The scholars that brought in the papers came from twelve different Countries. The main focuses of the Conference were devoted to the change produced by the war in the different societies and States, in the public opinions, and to Russia’s evolution before revolutions.

The speakers studied a lot of different aspects of the human life and activities. On one side health and medical activities (military and civil hospitals, nursing, Red Cross’s activities development); railways; industrial organization and scientific researches; life in the POW’s camps; evolution and changes in the Army’s organization and strategy (especially the Russian one, but not only) were among the subjects of the reports. On the other side, there were a good number of scholars devoting their works to the Russian society’s evolutions and changes during the war, to the fighting Countries’ foreign policy, and to the relationships between some specific Countries.
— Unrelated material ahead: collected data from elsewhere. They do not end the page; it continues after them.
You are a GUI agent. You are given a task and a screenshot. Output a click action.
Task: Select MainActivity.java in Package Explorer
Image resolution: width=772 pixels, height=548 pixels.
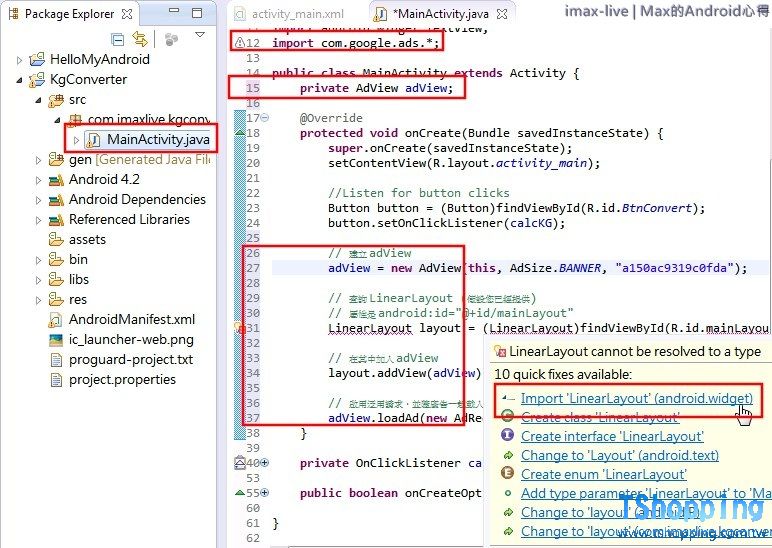pyautogui.click(x=157, y=139)
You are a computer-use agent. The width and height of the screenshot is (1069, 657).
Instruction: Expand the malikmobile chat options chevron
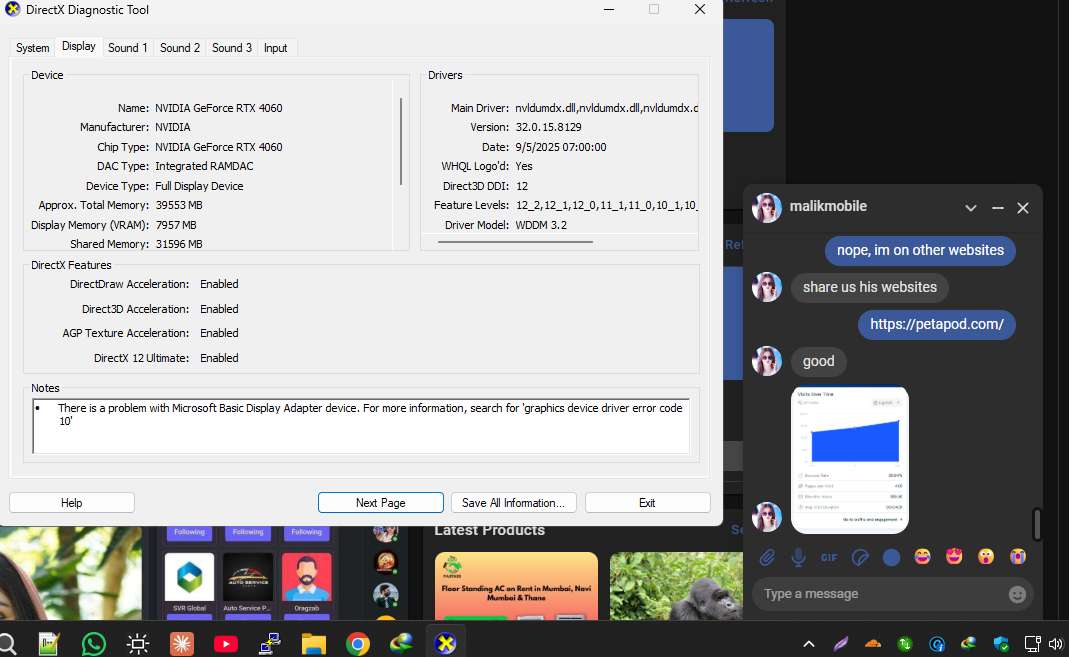[970, 208]
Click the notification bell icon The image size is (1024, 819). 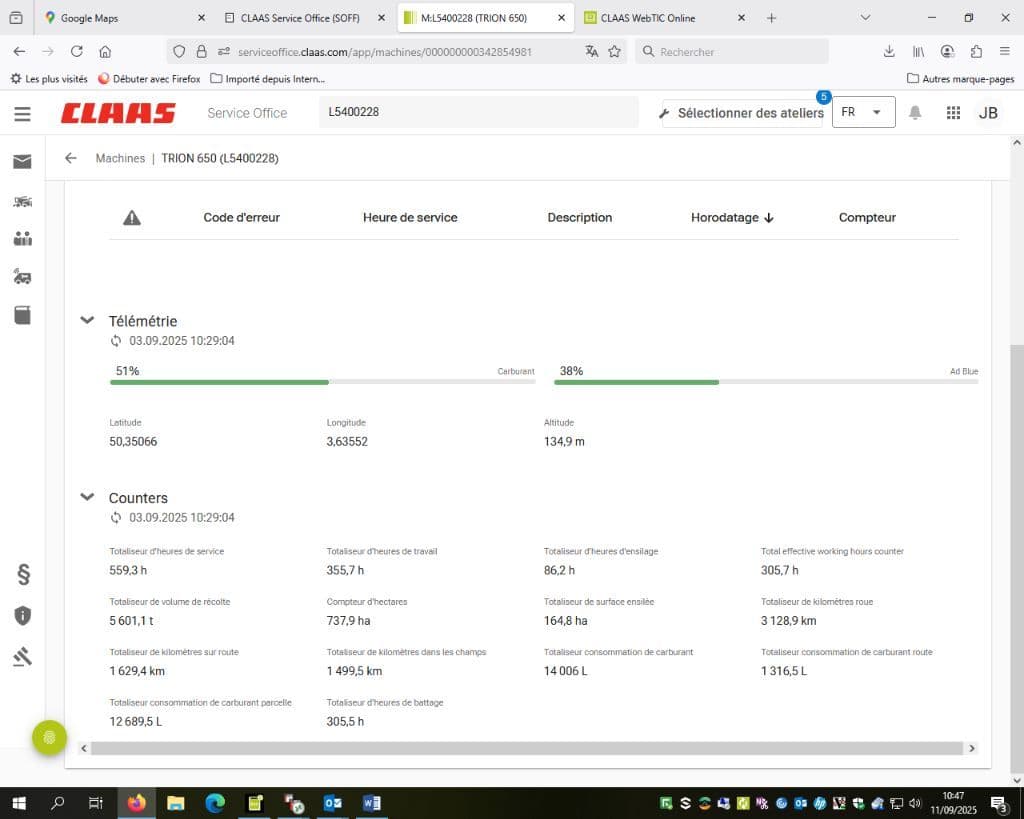[x=914, y=113]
The frame that linked the majority of the papers was the concept that Great War was the great drive of XX century’s change, because it was “the prologue of the XX century” (as titled the opening report of Evgeny Sergeev). The speakers gave obviously different interpretations about these changes. A particular attention received the subject of the consent and of the change in the people’s attitude in front the war. One of the papers was devoted to the (changing) peasants’ notion of justice and sacrifice, and to its obvious relationships with the revolutionary movements. As it happens all over Europe, the reports have shown different approaches between the supporters of the union sacrée and the backers of a more critical analysis of social and politic attitudes inside the societies in war. These different interpretations have a clear significance about the reading of the following events, especially the Russian revolutions. Some speakers and attending people also devoted a lot of attention to the different interpretations of the social, politic and disciplinary conflicts (natural crisis of consent versus subversion), both in the Army and in the society.

On the whole, the Conference has had a very rich program and there was a good participation of scholars, students, and non academic people. Often, there was a very interesting and lively debate. During the two days there were some presentations of books, magazines, and movies. These last were particularly interesting, because they were edited films shot during the war.

This Conference has confirmed the growth of the studies about Great War in Russia. A good number of international conferences had been held in Moscow and in other Russian cities since 1994, with universities and Russian Academy of Science’s sponsorships. In 20 years the studies have reached a very good standard and there is a wide network of scholars all around Russia attending them. Today, many Russian scholars devote their studies both to a comparative analysis, and to the study of foreign countries.

Many Russian speakers have spoken about the needs to establish a museum fully devoted to the history of WWI; one of the reports has explained a project planned in 1926 to create the “Museum of the First World War history” inside the State Historical Museum. Up till now the interested people can visit the rooms devoted to Great War and revolutionary years in the State museum of modern history in Russia (former Museum of the Revolution), and a little Great War Memorial in a public park in the Sokol neighborhood (this place was a military cemetery with graves of Russian and foreign soldiers, before the building of the park).